Vin Diesel as Riddick
Karl Urban as Lord Vaako
Katee Sackhoff as Dahl
Jordi Mollà as Santana
Bokeem Woodbine as Moss
Nolan Gerard Funk as Luna
Noah Danby as Nunez
Neil Napier as Rubio
Dave Bautista as Diaz
Written and Directed by David Twohy
There’s an old saying in Hollywood: mention CHRONICLES OF RIDDICK to Vin Diesel and he will punch you in the face. Hard. That may or may not be true, but if it isn’t, it should be. That film was a mess, it was single handedly responsible for wrecking a potentially great series that started with PITCH BLACK, and may or may not have been responsible for Diesel making THE PACIFIER, the investigation into that has stalled due to a lack of interest. After seeing Riddick’s return in the not so creatively titled RIDDICK, Diesel may want to punch director David Twohy. Hard.
So here’s the basic set-up of the film. Riddick has been left for dead on a mean chunk of rock full of monsters and mean canines. When our bald badass detects a storm coming, he activates a radio beacon found at an abandoned camp hoping bounty hunters will arrive to collect the price on his head, thus providing him with a ship. He was right.

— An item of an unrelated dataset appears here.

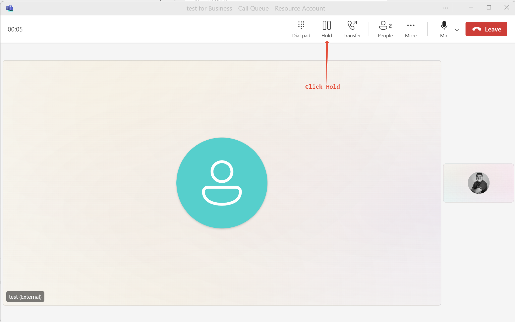Click the call title text
The height and width of the screenshot is (322, 515).
click(256, 8)
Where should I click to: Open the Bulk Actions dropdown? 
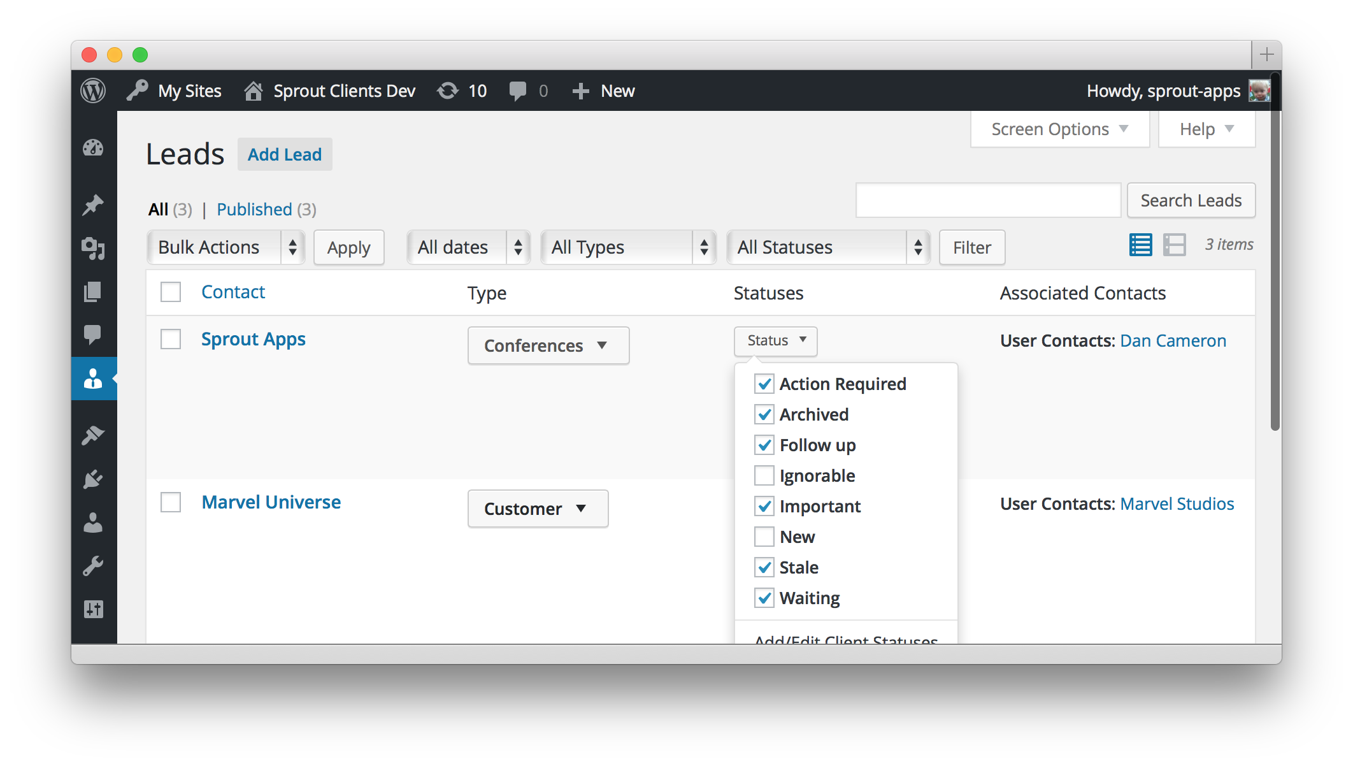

The first half of RIDDICK is virtually silent outside of the occasional grunt and growl. What we have for nearly 30 minutes or so is a stark story of survival: Riddick Vs. Unknown Planet X and the results are fascinating. I was hooked. It was fun to see this character that had previously been virtually indestructible battle his way through the opponents that this planet tossed at him. It’s CAST AWAY only in space. I know that sounds like a horrendous pitch but there is a true and adventurous heart for the first part of this film that is abandoned in the second half which turns into an uninspired and messy rehash of PITCH BLACK. The creativity that had me anticipating what was around the next corner had me looking at my watch once the bounty hunters arrive to capture Riddick, and by doing so, bring the film to a complete halt.
I can’t place all the blame on the bounty hunters though. Despite Katee Sackhoff and Karl Urban being the only serviceable actors in the rag tag cast, it’s Twohy’s dialogue that is so distractingly awful in parts that guffaws should have second billing in the credits. You know how Shane Black can write the kind of dialogue that makes tough guys even tougher? Twohy does the exact opposite. It is truly some of the worst dialogue I have heard in some time, and I am one of the suckers who watched SHARKNADO.

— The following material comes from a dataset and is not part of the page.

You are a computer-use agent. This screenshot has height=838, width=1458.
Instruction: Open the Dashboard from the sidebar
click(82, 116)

Vin Diesel is always fun to watch, he has a constant stream of underlying menace that breaks through in nearly every performance. He is without doubt one of the best things action films have going for them these days. I truly admire the passion he has for this character (he put a lot of his own cash into the making of this film), but if you’re going to take the time to do this, you should make sure the script is ready to match your drive.

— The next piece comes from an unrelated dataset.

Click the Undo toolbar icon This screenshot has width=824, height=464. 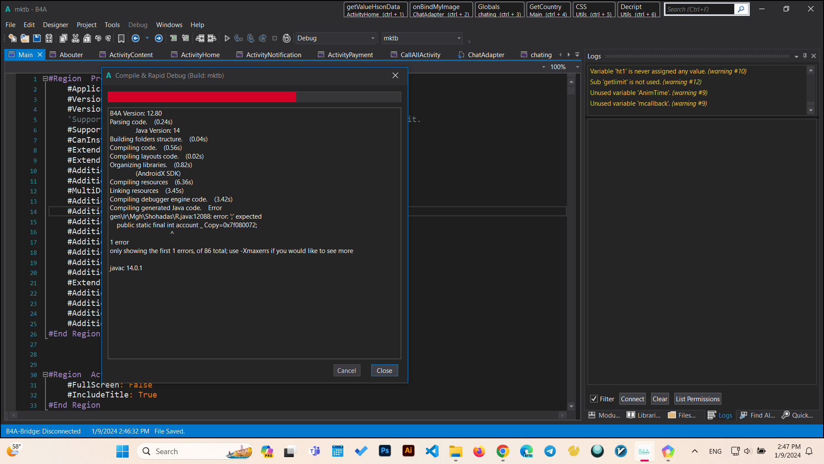pyautogui.click(x=98, y=38)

RIDDICK had an opportunity to not only be good, but to be great. Is it a better film than CHRONICLES OF RIDDICK? Yes, but that isn’t saying much. PITCH BLACK had the heart of a B-movie and a group of actors that could drive the bare-bones plot. RIDDICK has moments of fun that are quickly stomped on by easy outs and by the numbers action. If you’re a fan of the character, it’s worth checking out, if only to start the conversation of how great this could have been. One film has been good in this three film franchise, I am not sure we will get a fourth at bat to determine if this series could ever be great.